Given Microsoft’s historic reluctance to support open source, and its efforts to promote Windows as the world’s default operating system, there was widespread surprise when a Microsoft Azure blog last week revealed that Microsoft had built its own Azure Cloud Switch (ACS) software for data center networking - and based it on Linux.
Managing multi-vendor switches
The switch is designed to provide a “cloud-wide network management platform”, which can manage switches from multiple vendors, despite the radically different software used on each one, according to Kamala Subramaniam, principal architect for Azure networking.
“Both the cloud and the enterprise depend on high-speed, highly available networks to power their services,” said Subramaniam. ”This makes it critical for network operators to be able to control their own destiny by rapidly adding to their network features they need while keeping out feature changes that increase risk and complexity.”
Network switch hardware keeps improving, getting cheaper and faster, thanks to competition, she said, but the different software on each one is a barrier to integrating the best-of-breed switches, and keeping features available when a new switch enters the data center: ”Ideally, we would like all the benefits of the features we have implemented and the bugs we have fixed to stay with us, even as we ride the tide of newer switch hardware innovation.”
The ACS is a cross-platform modular operating system for data center networking built on Linux, which can quickly debug, fix, and test software on various switches, and gives Microsoft the flexibility to develop the features it needs, while sharing the same software stack across hardware from multiple switch vendors.
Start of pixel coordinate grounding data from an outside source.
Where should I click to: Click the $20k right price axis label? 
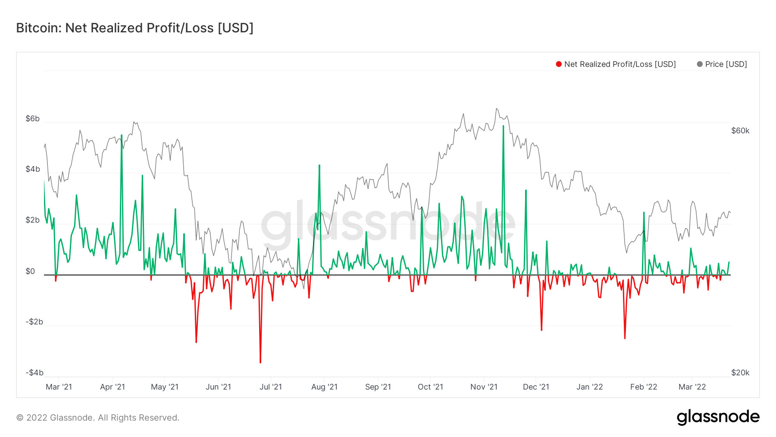click(740, 373)
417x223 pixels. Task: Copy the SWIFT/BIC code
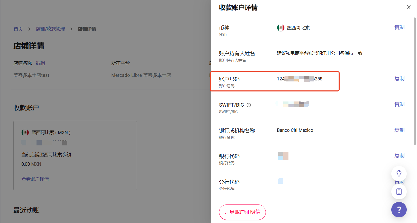tap(399, 104)
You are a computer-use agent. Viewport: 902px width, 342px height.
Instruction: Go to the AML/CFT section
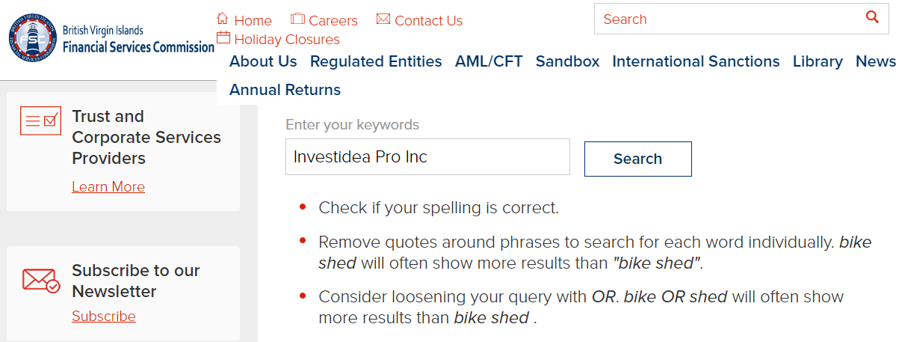[x=489, y=61]
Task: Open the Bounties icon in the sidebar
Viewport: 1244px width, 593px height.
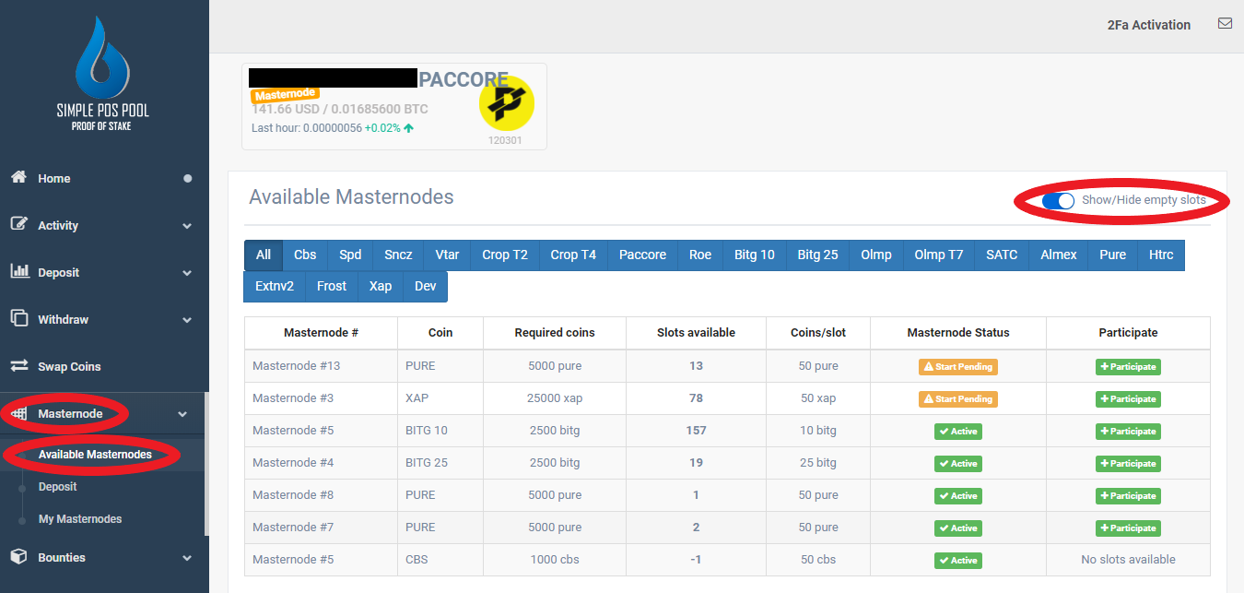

The system uses a standard API called the Switch Abstraction Interface (SAI), which has emerged from the Open Compute Project (OCP), and is allows programming of network switching ASICs. Microsoft helped found the SAI effort and has been a leading contributor to it. “We view SAI as an instrumental piece to make the ACS a success,” said Subramaniam.
A bit deviant
The ACS “deviates in many aspects from conventional switch software”, she explained. It uses a “lean” stack tuned to s single customer - Microsoft - and a single purpose - data center networks. It is also modular, instead of the monolithic stacks used by switch vendor software. These two factors make the software easier to validate, and avoids unexpected bugs, so things can be implemented more quickly.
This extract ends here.